Jason already knows this, so Jason, you can stop reading now if you want.  Except I bet you won't, because you'll want to know what you already know.  Man is a curious beast.  

Lennon decided she wanted to figure out how a Nintendo Wii works, and ultimately destroyed an entire town of innocents.  

I'm speaking, of course, of Animal Crossing: The City.  She started up the game when I was taking a nap or reading or something, and when the cat asked her if she wanted to build a new town, she said yes.  And when the cat told her that it would destroy everything her mother had built up, caught, earned, beautified, put her heart and soul into, Lennon still said yes.  I fully understand that Lennon can't read well, and therefore had no clue she was doing anything other than making the funny cat talk, but the betrayal still cut like a knife. 

The worst part is the way that I reacted.  Calling myself a baby would be too nice.  Calling myself a selfish, uncaring, c-word-faced b-word with a heart of wet coal, also too nice.  I seriously pouted, you guys.  I POUTED because my little girl wanted to play a game like mommy, and accidentally FAKE demolished the FAKE town of FAKE animals.  To be fair to myself, I could say I was PMSing, but I don't really deserve even that much.  

I think it's funny that I reacted this way.  It's out of character for me.  Lennon once drew cave drawings on my white couch in something VERY permanent, and I swear up and down, all I did was laugh.  It's still there, and I still laugh.  I also wasn't the least bit worried about it when she painted the legs of our table, or when she scratched the TV screen with who knows what.  And it really doesn't bother me when she breaks or loses something.  Kids do that sort of thing.  She gets told not to do it again, and then we move on with life.  

So the fact that I cared about a video game (I almost called it a "stupid video game" but it's really not stupid at all, it's SO FUN, oh my gosh, I can't even begin to tell you...) is disconcerting.  I'm already over it, but the fact that I cared enough to go to bed early that night bugs me.  

Please tell me I'm not a monster of a mother, and that you've done something like this before too.  Please.  

7 comments:

Anonymous said...

Hmm.
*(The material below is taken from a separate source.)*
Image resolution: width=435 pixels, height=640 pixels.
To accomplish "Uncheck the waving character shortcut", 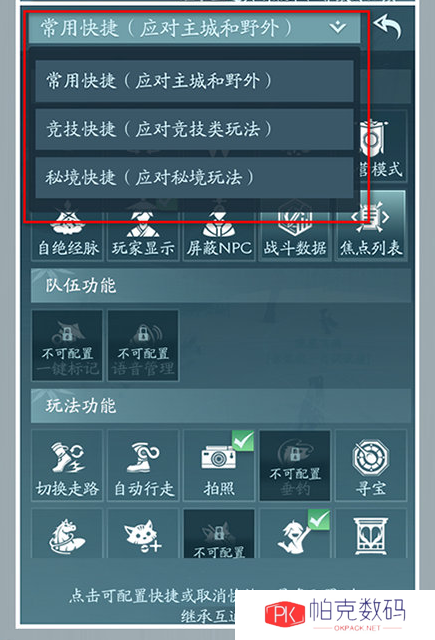I will coord(295,534).
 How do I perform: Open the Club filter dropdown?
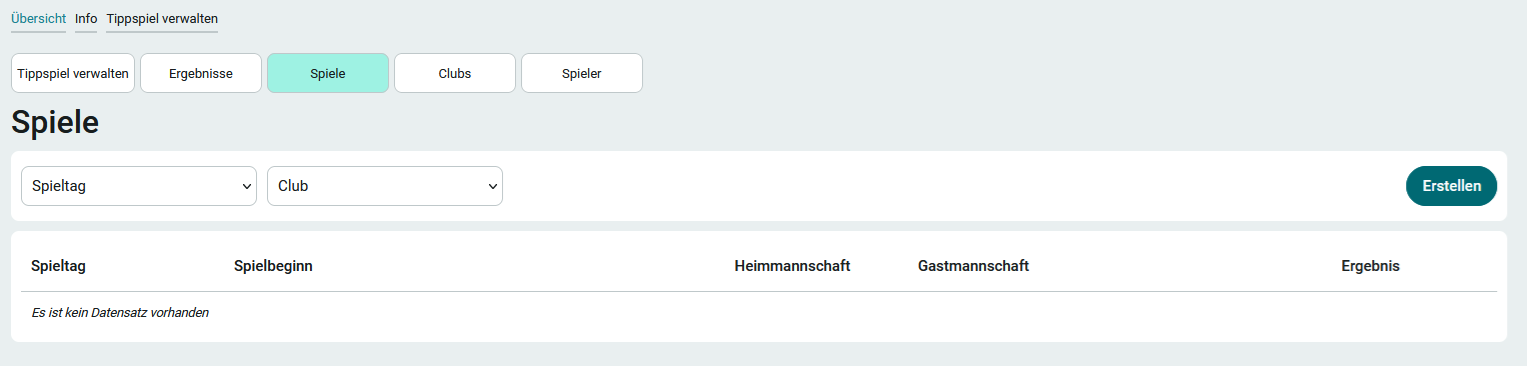point(385,186)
Brooklyn just wrote on my brand new sheets with a bright orange marker. And I never have time to Wii Fit because it can't interfere with MM Clubhouse. I think one of my least motherly moments was when I actually thought that she purposely woke me up from a nap. That made me irate in a way I have never felt before. I think it was just a bad moment. Plus do you ever get the "Can I have anything that is just mine?" moment? I am sure that is what you were suffering from.

Anonymous said...

Spank! Spank! Spank! (Come on everyone, join in...)

Jason Centers said...

You should demolish something of hers . . . like her childhood.

Maybe something less cruel. But only if you can think of the alternative in three seconds or less. If not, it's goodbye, Santa, the Tooth Fairy, and the Easter Bunny all in an afternoon.

Anonymous said...

I know of a game called Animal Crossing: City Folk, but not an Animal Crossing: The City.

Perhaps you bought it where you bought "Magic: The Get Together".

Luann said...

When this has happened to me on a number of occasions , I wonder how someone as immature as myself could be responsible for three children. I guess I hope that they will remember me for the fun times, and not the crazy mommy times.

diane said...

Eh, I say embrace the selfish b- in your heart. You wouldn't be the first horrible mother out there - the world is full of us.

Cassandra said...

I haven't had the joy of crying my eyes out over a destroyed knitting project (hey, I don't have anything cool out here), but I'm sure it will happen.

AS for the shiny hair, I don't think it had been washed for two days. I don't recommend that route.